Every year, the Academy of Motion Picture Arts and Sciences awards Oscars in three categories dedicated to short films. Every year, viewers at home use the giving of these awards as a good time to get a snack or go to the bathroom. It’s ironic that people don’t care that much about shorts, given that we live in the YouTube age. But we at Movie Mezzanine care, and we’ve seen all of this year’s Oscar-nominated documentary shorts. We might not be able to tell you which ones will win (though you can usually count on the most heartwarming one), but we can tell you what’s good and what isn’t.
Crisis Hotline: Veterans Press 1
A nonfiction counterpart of sorts to fellow Oscar nominee The Phone Call, about the people who work at call centers for veterans. It’s an important job, since our veterans are killing themselves at a frighteningly high rate — more have died by their own hand than in combat. The best parts involve the workers on the phone with suicidal vets. We only hear one side of the conversation, a remove that lets the film be bearable and non-exploitative. If this had a stronger connective tissue, and didn’t seem like a greatest-hits assemblage of the footage the filmmakers collected, it’d be much more powerful.
2.5/4
Joanna
Already reviewed for Mezzanine, there’s little I can add to what Michał Oleszczyk already wrote. This is a beautiful, heartbreaking mother/son story. More importantly, it’s almost nothing like what one generally thinks of in terms of traditional documentary storytelling. It almost could be mistaken for a fiction film at times, so unobtrusive is the camera, so naturalistic is the storytelling.

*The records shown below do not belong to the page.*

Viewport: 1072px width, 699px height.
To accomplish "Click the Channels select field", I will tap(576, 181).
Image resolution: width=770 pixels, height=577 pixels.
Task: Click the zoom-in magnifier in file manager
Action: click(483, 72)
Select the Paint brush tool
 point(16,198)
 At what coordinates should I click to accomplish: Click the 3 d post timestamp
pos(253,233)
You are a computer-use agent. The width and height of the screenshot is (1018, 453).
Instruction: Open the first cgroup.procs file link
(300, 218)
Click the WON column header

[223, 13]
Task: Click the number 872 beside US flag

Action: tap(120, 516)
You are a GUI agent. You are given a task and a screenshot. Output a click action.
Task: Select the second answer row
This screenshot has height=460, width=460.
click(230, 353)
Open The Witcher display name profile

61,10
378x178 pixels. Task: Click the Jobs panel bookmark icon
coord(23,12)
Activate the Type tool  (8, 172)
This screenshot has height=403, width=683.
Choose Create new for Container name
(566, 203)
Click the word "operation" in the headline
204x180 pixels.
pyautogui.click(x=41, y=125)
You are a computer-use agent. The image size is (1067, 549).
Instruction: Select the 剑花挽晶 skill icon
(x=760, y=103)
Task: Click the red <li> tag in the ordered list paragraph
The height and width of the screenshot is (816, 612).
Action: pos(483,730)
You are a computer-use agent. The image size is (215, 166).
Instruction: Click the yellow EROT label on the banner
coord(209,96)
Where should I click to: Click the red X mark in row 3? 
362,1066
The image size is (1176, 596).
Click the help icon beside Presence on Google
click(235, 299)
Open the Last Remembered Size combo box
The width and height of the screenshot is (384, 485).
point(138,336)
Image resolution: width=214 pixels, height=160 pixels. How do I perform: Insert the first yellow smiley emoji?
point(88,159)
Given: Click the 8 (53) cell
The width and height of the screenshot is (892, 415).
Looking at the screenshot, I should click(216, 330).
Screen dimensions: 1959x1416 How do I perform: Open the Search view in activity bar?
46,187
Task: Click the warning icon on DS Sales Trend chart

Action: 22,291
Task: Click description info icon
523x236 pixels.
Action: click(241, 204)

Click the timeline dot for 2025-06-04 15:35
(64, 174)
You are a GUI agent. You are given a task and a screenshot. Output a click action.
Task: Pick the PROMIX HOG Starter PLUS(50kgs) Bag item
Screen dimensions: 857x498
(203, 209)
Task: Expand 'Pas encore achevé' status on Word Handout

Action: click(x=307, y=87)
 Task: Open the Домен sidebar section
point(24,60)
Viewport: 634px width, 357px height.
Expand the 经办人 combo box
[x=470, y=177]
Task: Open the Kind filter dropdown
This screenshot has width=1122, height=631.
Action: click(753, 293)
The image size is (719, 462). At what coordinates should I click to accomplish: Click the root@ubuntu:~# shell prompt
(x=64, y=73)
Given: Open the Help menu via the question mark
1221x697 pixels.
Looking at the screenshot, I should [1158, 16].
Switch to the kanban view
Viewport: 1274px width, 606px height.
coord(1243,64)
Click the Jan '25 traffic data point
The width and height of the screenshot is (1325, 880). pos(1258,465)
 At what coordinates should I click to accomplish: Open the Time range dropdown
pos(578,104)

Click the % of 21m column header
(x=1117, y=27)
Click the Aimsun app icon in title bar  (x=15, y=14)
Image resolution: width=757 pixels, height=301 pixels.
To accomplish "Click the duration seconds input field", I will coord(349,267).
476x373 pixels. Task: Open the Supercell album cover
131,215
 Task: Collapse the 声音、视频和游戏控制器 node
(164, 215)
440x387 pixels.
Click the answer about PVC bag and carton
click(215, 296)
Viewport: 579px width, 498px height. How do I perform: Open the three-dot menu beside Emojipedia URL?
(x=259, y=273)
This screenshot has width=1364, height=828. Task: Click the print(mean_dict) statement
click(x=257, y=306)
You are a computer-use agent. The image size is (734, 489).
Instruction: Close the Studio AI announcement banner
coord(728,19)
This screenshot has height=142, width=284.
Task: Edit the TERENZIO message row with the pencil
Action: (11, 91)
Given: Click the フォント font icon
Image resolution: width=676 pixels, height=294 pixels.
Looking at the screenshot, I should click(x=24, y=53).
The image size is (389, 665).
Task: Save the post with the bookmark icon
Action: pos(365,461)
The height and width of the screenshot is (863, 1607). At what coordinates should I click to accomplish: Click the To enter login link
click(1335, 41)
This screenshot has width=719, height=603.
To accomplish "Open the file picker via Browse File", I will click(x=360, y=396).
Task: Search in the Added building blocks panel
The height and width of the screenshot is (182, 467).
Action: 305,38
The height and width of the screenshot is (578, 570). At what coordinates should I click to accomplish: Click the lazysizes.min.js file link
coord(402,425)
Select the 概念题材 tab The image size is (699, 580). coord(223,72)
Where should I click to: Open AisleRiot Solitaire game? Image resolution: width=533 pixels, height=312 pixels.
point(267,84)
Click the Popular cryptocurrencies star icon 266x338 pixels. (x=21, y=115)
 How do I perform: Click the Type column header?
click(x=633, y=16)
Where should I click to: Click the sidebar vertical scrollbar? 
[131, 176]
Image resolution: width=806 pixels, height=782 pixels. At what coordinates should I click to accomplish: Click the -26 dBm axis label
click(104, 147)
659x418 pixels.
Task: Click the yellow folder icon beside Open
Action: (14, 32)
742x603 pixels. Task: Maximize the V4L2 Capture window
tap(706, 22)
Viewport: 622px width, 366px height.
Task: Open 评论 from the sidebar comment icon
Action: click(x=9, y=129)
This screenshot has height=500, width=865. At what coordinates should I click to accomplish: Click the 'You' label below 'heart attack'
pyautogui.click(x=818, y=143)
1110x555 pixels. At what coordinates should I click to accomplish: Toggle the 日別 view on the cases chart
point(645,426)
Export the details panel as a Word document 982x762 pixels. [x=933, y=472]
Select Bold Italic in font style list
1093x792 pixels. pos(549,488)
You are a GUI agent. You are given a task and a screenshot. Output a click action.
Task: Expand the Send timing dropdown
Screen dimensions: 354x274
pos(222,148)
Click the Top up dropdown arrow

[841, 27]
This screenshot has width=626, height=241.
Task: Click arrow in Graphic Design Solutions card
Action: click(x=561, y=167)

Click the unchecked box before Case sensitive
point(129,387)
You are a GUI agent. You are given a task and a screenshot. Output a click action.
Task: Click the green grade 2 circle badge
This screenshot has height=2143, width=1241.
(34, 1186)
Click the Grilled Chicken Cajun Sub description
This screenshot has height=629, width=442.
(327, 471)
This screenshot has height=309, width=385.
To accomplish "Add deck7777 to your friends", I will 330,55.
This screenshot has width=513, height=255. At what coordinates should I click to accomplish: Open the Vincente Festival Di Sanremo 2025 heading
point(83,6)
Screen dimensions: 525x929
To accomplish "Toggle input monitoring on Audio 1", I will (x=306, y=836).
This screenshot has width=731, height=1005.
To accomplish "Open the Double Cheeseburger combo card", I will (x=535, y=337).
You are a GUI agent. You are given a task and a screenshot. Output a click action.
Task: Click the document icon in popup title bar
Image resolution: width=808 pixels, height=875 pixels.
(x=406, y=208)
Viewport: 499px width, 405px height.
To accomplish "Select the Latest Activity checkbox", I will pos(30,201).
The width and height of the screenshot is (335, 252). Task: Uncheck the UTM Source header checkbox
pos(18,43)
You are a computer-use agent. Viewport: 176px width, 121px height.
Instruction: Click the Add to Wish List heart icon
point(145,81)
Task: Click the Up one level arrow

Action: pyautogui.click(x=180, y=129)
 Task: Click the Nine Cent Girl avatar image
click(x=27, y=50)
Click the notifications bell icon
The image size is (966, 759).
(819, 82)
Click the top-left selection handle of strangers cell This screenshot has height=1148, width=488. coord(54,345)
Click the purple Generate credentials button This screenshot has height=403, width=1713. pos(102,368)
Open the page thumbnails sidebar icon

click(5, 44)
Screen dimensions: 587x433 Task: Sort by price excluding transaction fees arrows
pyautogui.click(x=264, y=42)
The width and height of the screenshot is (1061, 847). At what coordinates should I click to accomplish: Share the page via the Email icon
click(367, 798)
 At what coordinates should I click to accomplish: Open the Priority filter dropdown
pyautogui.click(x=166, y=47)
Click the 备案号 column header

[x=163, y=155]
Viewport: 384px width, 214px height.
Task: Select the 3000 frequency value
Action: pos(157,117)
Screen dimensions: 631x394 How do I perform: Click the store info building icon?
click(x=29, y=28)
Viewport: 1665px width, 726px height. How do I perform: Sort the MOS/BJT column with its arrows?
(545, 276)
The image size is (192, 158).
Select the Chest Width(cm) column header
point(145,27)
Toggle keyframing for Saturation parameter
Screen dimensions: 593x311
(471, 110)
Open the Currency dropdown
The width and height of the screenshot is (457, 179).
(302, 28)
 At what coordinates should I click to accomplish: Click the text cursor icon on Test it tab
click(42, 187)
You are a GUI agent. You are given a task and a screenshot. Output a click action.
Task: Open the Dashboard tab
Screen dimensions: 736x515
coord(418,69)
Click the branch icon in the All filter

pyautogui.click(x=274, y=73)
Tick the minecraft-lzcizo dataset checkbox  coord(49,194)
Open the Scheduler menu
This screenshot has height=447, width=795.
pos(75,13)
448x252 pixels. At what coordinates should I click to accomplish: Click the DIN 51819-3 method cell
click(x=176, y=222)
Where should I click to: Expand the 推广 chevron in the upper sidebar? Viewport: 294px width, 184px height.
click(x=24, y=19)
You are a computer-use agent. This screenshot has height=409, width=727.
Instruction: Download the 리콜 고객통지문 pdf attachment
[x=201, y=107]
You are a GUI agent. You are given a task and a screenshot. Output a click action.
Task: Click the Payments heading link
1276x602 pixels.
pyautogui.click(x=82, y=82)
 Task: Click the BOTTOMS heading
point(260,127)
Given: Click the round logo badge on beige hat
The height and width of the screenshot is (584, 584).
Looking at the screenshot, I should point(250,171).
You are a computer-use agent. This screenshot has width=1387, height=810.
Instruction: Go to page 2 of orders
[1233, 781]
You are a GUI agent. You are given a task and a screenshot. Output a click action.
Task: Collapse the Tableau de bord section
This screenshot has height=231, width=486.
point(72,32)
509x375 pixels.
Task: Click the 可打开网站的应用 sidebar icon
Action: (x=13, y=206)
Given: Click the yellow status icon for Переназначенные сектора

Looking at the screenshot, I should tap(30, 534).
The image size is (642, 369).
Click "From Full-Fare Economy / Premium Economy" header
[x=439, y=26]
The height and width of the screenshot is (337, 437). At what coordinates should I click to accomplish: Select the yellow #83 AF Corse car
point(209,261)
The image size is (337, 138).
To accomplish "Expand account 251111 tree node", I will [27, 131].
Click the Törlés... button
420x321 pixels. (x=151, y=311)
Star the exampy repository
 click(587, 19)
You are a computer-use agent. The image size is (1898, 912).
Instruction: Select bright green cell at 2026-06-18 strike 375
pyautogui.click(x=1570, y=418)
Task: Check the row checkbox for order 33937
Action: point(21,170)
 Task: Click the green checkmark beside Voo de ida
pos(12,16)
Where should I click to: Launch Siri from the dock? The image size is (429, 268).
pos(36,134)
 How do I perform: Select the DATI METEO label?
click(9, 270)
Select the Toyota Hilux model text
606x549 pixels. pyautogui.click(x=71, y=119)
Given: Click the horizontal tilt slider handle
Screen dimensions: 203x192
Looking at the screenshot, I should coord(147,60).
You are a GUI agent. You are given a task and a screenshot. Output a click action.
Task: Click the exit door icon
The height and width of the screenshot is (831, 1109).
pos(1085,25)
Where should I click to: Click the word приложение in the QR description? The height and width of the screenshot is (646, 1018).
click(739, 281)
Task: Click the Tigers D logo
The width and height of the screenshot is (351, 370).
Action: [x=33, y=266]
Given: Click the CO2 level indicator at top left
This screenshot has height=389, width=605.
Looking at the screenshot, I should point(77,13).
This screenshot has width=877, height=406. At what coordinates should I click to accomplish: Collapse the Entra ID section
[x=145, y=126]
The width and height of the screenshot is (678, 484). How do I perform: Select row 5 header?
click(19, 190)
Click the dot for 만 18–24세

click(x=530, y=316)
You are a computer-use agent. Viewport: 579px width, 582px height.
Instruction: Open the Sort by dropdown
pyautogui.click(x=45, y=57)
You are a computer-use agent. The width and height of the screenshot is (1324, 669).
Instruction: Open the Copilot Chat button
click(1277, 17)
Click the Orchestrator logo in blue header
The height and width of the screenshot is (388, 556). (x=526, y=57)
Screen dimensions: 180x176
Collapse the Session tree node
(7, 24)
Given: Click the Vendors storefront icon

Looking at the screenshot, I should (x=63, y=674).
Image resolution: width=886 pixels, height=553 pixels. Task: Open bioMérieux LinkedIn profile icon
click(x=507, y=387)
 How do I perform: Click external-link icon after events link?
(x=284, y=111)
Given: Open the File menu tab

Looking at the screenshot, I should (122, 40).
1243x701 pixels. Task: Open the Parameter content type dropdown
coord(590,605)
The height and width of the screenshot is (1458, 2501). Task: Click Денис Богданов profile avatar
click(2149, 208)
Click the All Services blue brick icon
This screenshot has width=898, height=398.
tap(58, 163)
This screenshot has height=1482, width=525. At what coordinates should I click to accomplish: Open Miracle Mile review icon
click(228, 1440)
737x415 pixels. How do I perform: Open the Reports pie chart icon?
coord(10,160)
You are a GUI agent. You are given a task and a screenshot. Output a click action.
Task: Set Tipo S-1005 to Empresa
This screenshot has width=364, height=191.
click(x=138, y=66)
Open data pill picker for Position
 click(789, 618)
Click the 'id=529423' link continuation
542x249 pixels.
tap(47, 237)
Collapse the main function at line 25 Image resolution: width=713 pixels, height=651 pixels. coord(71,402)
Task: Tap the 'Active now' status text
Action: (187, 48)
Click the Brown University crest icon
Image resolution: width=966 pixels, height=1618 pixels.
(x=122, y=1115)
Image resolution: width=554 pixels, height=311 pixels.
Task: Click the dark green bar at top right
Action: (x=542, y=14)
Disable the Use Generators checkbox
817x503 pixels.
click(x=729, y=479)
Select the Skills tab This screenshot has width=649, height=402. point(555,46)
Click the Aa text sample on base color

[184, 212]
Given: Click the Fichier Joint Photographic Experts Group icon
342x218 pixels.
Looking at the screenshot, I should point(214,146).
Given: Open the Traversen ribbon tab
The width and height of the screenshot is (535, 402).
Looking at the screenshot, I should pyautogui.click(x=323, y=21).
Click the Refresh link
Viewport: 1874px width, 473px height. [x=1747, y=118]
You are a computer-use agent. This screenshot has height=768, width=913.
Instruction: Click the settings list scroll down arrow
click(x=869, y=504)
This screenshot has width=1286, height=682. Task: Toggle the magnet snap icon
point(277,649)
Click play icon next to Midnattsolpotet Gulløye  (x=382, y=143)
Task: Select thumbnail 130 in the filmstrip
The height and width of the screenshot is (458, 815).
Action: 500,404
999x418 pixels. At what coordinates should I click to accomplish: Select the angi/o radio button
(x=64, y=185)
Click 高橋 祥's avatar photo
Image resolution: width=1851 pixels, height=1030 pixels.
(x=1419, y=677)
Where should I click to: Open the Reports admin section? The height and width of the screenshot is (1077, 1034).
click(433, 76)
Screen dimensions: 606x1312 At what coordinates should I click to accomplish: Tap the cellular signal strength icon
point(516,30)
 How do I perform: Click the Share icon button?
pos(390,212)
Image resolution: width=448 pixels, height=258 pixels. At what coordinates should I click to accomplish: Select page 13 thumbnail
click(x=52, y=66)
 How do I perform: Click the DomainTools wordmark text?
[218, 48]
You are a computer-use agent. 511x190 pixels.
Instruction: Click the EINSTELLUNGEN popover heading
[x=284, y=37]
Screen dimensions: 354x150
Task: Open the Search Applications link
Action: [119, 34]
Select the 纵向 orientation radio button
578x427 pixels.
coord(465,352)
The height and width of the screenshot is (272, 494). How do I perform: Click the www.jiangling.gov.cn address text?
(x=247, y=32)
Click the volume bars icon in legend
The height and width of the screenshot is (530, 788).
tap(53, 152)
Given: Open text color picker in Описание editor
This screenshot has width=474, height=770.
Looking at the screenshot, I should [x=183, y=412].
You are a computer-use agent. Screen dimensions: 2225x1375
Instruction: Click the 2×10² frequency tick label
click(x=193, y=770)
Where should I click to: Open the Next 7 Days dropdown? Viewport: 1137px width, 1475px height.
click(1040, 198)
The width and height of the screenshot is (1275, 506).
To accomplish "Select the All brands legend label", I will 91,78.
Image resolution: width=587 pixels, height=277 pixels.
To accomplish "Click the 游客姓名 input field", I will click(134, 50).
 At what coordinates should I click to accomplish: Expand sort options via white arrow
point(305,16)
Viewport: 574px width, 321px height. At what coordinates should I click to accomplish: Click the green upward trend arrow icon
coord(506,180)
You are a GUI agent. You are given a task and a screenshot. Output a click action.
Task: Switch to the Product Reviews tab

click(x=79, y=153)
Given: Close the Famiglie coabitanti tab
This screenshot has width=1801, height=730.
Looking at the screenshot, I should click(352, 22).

Easily the best not just of these shorts, but of all the Oscar-nominated shorts.
3/4
Our Curse
Remember those scenes in Life Itself of Roger Ebert getting fluid sucked out of his throat? Imagine a whole film (albeit a short one) of those kinds of scenes. Director Tomasz Silwinski turns the camera on himself and his wife as they deal with their infant son’s extremely rare and incurable respiratory disease. The sound of the child struggling to breathe is unfortunately unforgettable. But like Joanna, it takes a nontraditional approach to its story, with Silwinski successfully setting up a fly-on-the-wall point of view. Ultimately, it’s a great story about parental devotion.
3/4
The Reaper
A slaughterhouse worker goes about his day and talks about his philosophy and attitude towards life. It’s the kind of thing that doesn’t sound terribly interesting, but this doc turns him into one of the most mesmerizing cinematic characters of 2014. Animal lovers should avert their eyes, because this film finds a disturbing rhythm in the repetition of killing cows. This is death as a matter-of-fact business, and it makes for an indelible portrait.
3/4
White Earth
The Overnighters was ignored by the Oscars, but this story about a town affected by the North Dakota oil boom managed to make it into the Academy’s good graces. As far as slice-of-life surveys of single environments go, this doc is serviceable, but not particularly notable. It captures some lovely images of winter on the Great Plains, but does little else to distinguish itself.